West Richland is about to spend $31.5 million to modernize Highway 224 — aka West Van Giesen Street — in a bid to tame traffic and bring jobs and sales tax revenue.
The 3-mile stretch of road will gain five roundabouts, center turn lanes, a multi-use path for bicyclists and pedestrians and bus stop pullouts, among other features.
It will set the stage for retailers and businesses to build on the city’s west side.
“It’s a game changer for West Richland,” said Roscoe Slade III, public works director.
The corridor serves one of the region’s fastest growing communities and an outlet for residential and apartment development.
West Richland, home to 5.5% of the 312,000 residents of Benton and Franklin counties, accounted for 11.5% of single-family home permits issued since 2018.
Road construction won’t begin for more than a year. However, residents will get a preview this summer when a $2 million project begins to extend water and sewer service to commercial properties.
Don’t cut the pavement
The utility work is funded by the Benton County Rural Capital Fund, which supports projects that support the economy.
Doing it now means all utilities will be in place when the 18-month highway construction project starts in fall 2024. The city expects to solicit contractors next summer.
All the vacant properties will have utilities and no one will have to dig up the new pavement, Slade said, noting that citizens and public works officials all hate when freshly built roads are ripped up for utilities.
Attracting business is the goal. Extending utilities and a modern transportation network is meant to beckon builders, particularly retail developers, to the growing bedroom community.
“The idea is to bring retails sales tax and jobs to West Richland,” Slade said.
The city will share details at its next open house in late June at Tapteal Elementary. Details will be announced on the city’s web page, westrichland.org.
Red Mountain interchange
The Highway 224 updates are rooted in a decades-long vision that called for a new interchange on Interstate 82 at Red Mountain to promote the commercial development of West Richland’s west side and in Benton City, increasingly the gateway to the Tri-Cities metro area.
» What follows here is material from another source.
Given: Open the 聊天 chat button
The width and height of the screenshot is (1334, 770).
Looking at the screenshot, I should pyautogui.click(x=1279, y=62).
It was turbo charged in 2015, when the Washington Legislature funded the interchange in Connecting Washington, a $16 billion transportation package. Connecting Washington is funded by an 11.9-cent increase in gasoline taxes, which has been in place since 2016.
The dream was dashed in 2019 when the Federal Highway Administration said there wasn’t enough traffic to warrant a new interchange. The feds are motivated by traffic volumes and not economic development concerns.
Officially, the interchange isn’t dead, just “shelved.”
The state Department of Transportation invited West Richland to consider using the money for road upgrades that would support job creation rather than solve congestion. The 224 project, which does both, is the result, said Mayor Brent Gerry.
The 2020 Legislature approved the change in vision, but the project languished during the COVID-10 pandemic. In 2022, West Richland cut a new deal with the state agency.
It took over managing design and engineering, with the state retaining responsibility for paying $30 million of the cost. The remaining $1.5 million is from the city, Benton County and federal sources.
The 2023 Legislature added $5.5 million to the budget.
Slade said the added money was needed to because of the rising cost of asphalt, rock and other equipment and because West Richland wanted to extend the multi-use path into existing neighborhoods.
Slade and Gerry both acknowledged five roundabouts within three miles is a lot of roundabouts. They will be constructed at Keene Road, Paradise Way, Belmont Boulevard, 62nd Avenue and Grosscup Boulevard.
West Richland recently removed the roundabout that served the Bombing Range and Keene road intersection for 20 years. It is replacing it with a traffic signal. Expanding the roundabout would have meant condemning a nearby home.
Gerry said he personally prefers signals because they can be timed.
The state, however, requires roundabouts, aka traffic circles. There’s a damned-if-you-do and damned-if-you-don’t aspect, the mayor said.
“Roscoe Slade gets called a communist when he puts them in and he gets called a communist when he takes them out,” he said.
The Highway 224 upgrade, also called the Red Mountain Vicinity Improvement Project, is the second phase of the original 2015 Connecting Washington package. Benton City’s roundabout at Highways 224 and 225 at the city’s entrance was the first.